LoadMedlineDb requires an input file which contains the database server name, port, username, and password. This information is needed to connect to the database using JDBC. This demo uses the file db.properties, a java properties file which contains installation-specific database settings, stored as a set of key-value pairs. This file is the first command-line argument to the program. Remaining arguments are treated as names of XML files containing MEDLINE data.

As in the MEDLINE parsing demo, we define a static class that implements com.aliasi.medline.MedlineHandler. This class is called MedlineDbLoader. This class maintains a connection to the database via the instance variable:

Connection mCon;

The method openDb is used to set this variable to an actual connection to the database, as follows:

Class.forName("com.mysql.jdbc.Driver").newInstance();
mCon = DriverManager.getConnection(dbUrl,username,password);

The first line loads the MySQL implementation of the DriverManager class. (See the Sun DriverManager Overview for more information on loading and registering drivers.) The second line uses the information from the db.properties file to open a connection to the database.

The handle method takes a MedlineCitation object, and stores the PubMed id, article title, and abstract (if any) as a record int the citation table. The SQL statement which inserts a record into the citation table looks like this:

INSERT INTO citation (pubmed_id, title, abstract)
  VALUES ('123456789','some title text','some abstract text')

In order to efficiently execute such a query, the JDBC API provides the PreparedStatement object, which precompiles the database query so that it can be run multiple times. Precompilation is performed on a schematic query, using the question mark (?) to indicate parameters. In this case, each time we execute the query we will be passing in values for pubmed_id, title, and abstract, therefore we write the query as follows:

static final String INSERT_CITATION_SQL =
    "INSERT INTO citation (pubmed_id, title, abstract) VALUES (?,?,?)";

It is not necessary to specify a value for the citation_id column, since it will be automatically populated by MySQL.

The Connection prepareStatement method takes the query string and returns a PreparedStatement object:

pstmt = mCon.prepareStatement(INSERT_CITATION_SQL);

Each question mark (?) in the query string designates a parameter which must be set using the correct setter method. Failing to set a parameter, or setting the a parameter to the wrong type will throw a SQLException. Here is the code which sets these parameters and executes the query:

pstmt.setString(1,citation.pmid());
pstmt.setString(2,citation.article().articleTitleText());
Abstract abstr = citation.article().abstrct();
if (abstr != null)

■ Stored data ■
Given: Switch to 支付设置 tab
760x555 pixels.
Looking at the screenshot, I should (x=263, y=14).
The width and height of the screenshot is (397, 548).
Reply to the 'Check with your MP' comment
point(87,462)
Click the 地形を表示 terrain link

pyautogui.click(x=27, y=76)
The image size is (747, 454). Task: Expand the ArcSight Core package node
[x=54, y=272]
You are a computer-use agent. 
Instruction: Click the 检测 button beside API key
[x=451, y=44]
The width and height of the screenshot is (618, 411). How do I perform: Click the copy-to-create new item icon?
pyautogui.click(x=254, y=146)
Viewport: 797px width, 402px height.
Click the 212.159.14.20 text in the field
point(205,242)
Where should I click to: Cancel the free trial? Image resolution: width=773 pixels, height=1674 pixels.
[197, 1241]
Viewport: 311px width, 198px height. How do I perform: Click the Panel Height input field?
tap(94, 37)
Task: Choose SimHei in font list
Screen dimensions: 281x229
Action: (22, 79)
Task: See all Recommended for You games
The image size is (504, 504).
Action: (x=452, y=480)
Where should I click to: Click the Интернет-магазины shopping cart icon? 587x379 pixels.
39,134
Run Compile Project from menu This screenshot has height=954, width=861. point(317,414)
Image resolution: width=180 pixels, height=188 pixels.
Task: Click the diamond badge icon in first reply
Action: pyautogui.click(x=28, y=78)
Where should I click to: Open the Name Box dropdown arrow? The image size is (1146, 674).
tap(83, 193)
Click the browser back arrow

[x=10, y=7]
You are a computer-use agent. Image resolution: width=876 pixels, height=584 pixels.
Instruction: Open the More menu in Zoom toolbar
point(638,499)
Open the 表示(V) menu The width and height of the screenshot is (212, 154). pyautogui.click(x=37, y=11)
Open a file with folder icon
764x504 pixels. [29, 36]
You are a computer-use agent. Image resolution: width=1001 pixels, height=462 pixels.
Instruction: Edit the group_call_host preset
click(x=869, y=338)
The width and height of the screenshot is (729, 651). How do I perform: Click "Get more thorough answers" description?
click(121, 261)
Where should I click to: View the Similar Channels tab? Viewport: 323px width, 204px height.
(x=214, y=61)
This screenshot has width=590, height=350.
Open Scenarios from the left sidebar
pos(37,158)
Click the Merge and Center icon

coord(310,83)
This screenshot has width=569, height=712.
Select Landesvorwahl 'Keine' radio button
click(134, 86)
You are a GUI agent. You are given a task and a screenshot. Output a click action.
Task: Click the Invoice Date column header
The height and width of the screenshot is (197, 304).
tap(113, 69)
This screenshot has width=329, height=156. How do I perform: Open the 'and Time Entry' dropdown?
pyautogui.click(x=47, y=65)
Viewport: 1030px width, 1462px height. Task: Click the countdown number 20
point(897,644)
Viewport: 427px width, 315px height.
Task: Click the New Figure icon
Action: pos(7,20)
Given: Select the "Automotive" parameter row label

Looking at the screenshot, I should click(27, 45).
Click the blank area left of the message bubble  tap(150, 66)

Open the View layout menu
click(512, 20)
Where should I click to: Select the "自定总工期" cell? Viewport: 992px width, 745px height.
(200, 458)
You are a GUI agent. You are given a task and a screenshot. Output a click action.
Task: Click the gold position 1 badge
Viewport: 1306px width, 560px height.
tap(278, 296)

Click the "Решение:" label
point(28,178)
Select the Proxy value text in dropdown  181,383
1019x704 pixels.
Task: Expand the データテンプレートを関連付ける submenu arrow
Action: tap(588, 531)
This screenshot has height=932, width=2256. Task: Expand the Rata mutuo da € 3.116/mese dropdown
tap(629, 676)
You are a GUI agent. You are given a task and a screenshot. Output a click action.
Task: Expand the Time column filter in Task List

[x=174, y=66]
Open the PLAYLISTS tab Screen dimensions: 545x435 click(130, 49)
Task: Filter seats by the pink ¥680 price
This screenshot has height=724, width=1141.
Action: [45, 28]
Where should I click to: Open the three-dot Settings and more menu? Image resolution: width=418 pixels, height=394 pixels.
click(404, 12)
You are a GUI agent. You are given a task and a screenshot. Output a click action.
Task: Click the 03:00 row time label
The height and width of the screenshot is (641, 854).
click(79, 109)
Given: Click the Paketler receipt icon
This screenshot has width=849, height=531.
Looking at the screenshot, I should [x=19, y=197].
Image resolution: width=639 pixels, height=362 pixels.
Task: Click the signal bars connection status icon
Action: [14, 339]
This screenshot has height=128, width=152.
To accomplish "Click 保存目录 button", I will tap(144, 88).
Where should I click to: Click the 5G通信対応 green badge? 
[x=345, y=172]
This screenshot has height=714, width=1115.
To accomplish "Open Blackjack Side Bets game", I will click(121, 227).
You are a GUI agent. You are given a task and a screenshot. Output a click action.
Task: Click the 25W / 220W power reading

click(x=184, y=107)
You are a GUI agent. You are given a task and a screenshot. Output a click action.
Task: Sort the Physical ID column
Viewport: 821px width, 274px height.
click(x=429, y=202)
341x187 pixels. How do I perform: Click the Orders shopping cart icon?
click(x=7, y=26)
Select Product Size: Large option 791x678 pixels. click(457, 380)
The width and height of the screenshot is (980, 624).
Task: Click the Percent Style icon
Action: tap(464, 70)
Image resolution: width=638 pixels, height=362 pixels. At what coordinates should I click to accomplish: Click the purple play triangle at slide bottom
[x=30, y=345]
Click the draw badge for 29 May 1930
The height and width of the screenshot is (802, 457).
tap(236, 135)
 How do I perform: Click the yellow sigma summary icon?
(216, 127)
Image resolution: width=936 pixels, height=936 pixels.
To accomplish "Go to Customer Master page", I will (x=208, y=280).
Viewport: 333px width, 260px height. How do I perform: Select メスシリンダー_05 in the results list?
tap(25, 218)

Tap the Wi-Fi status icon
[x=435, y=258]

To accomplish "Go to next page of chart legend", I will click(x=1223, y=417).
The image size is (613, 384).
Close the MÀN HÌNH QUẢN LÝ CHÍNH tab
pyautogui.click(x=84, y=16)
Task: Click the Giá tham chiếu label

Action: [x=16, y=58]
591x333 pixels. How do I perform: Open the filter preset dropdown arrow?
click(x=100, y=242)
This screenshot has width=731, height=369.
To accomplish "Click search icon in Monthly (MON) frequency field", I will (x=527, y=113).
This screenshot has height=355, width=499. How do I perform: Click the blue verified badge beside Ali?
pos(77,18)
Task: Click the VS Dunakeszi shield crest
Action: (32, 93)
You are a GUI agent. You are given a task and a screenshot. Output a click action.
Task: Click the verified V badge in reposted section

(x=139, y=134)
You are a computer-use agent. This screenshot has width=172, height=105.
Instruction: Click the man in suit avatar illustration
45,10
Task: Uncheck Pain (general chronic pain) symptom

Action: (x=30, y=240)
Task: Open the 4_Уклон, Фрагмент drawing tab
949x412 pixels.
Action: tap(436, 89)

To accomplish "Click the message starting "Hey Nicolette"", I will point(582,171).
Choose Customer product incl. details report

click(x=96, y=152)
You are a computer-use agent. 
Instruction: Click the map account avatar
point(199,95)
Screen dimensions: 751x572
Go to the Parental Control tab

■ Actions to take ■
A - In the passage on loading MEDLINE data into a database, turn the paragraph beginning "LoadMedlineDb requires an input file" into a bulleted list that keeps its main facts.
B - Decide whether each statement agrees with the passage on loading MEDLINE data into a database. Answer yes or no, and quote the deciding words of the passage.
(i) The INSERT statement must supply a value for the citation_id column.
(ii) MedlineDbLoader implements com.aliasi.medline.MedlineHandler.
(iii) The handle method opens the connection to the database.

■ Results by task ■
A -
- LoadMedlineDb needs an input file containing the database server name, port, username, and password, which it uses to connect to the database through JDBC.
- The demo uses db.properties, a Java properties file that stores installation-specific database settings as key-value pairs.
- This file is the program's first command-line argument.
- All other arguments are treated as names of XML files containing MEDLINE data.

B -
(i) No: "It is not necessary to specify a value for the citation_id column, since it will be automatically populated by MySQL."
(ii) Yes: "we define a static class that implements com.aliasi.medline.MedlineHandler. This class is called MedlineDbLoader."
(iii) No: "The method openDb is used to set this variable to an actual connection to the database"